May

6

2010

12:00—1:30 PM
Center for Global Development, 1800 Massachusetts Avenue, NW, Third Floor, Washington, DC
,
RESEARCH SEMINAR SERIES (RSS)

Contract Teachers: Experimental Evidence from India

On Thursday, May 6, 2010, The Center for Global Development and The Paul H. Nitze School of Advanced International Studies co-hosted a Massachusetts Avenue Development Seminar (MADS)* on Contract Teachers: Experimental Evidence from India featuring Karthik Muralidharan, Department of Economics, University of California San Diego. Alan de Brauw of IFPRI served as the discussant.

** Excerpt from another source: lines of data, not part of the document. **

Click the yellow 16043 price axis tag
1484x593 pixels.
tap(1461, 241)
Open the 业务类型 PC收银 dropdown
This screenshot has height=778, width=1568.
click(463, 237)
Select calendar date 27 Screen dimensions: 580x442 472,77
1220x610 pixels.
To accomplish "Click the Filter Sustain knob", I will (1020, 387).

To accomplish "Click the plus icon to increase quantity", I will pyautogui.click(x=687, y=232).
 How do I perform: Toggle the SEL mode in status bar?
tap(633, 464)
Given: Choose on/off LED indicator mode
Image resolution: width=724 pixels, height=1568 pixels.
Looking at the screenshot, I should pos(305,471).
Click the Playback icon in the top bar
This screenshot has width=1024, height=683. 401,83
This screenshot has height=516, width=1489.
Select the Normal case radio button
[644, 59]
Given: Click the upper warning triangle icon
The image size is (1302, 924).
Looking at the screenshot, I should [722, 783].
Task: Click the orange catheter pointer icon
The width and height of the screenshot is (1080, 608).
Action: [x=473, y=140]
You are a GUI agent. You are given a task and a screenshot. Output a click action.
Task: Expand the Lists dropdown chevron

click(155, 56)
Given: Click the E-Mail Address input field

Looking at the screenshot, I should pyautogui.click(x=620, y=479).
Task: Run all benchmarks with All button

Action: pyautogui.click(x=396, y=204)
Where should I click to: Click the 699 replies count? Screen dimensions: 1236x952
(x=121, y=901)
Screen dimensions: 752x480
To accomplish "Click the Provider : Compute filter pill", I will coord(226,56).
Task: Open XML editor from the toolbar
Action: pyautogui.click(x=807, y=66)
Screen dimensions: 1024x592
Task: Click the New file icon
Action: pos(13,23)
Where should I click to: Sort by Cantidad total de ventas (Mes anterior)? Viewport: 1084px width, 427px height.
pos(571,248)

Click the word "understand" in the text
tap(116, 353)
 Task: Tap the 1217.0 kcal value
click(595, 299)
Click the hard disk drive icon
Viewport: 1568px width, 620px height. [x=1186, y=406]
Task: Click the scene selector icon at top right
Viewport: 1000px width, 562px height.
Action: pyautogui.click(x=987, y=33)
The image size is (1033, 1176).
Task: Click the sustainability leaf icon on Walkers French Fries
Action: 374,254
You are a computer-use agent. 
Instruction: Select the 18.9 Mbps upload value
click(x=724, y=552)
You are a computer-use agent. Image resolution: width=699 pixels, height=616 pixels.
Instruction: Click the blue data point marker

Abstract: The large-scale expansion of primary education in developing countries has led to the increasing use of teachers on fixed-term renewable contracts who are not professionally trained and who are paid much lower salaries than regular civil service teachers. This has been a very controversial policy, and there is limited evidence about the effectiveness of contract teachers. We present experimental evidence from a program that provided an extra contract teacher to 100 randomly-chosen government-run rural primary schools in the Indian state of Andhra Pradesh. At the end of two years, students in schools with an extra contract teacher performed significantly better than those in comparison schools by 0.15 and 0.13 standard deviations in math and language tests respectively. While all students gain from the program, the extra contract teacher was particularly beneficial for students in their first year of school and students in remote schools. Contract teachers were significantly less likely to be absent from school than civil service teachers (16% vs. 27%). We also find using four different non-experimental estimation procedures that contract teachers are no less effective in improving student learning than regular teachers who are more qualified, better trained, and paid five times higher salaries.
 
Read paper (pdf, 532K).

*The Massachusetts Avenue Development Seminar (MADS) series is an effort by the Center for Global Development and The Paul H Nitze School of Advanced International Studies to take advantage of the incredible concentration of great international development scholars in the Metro Washington, DC area. The series seeks to bring together members of this community and improve communication between them.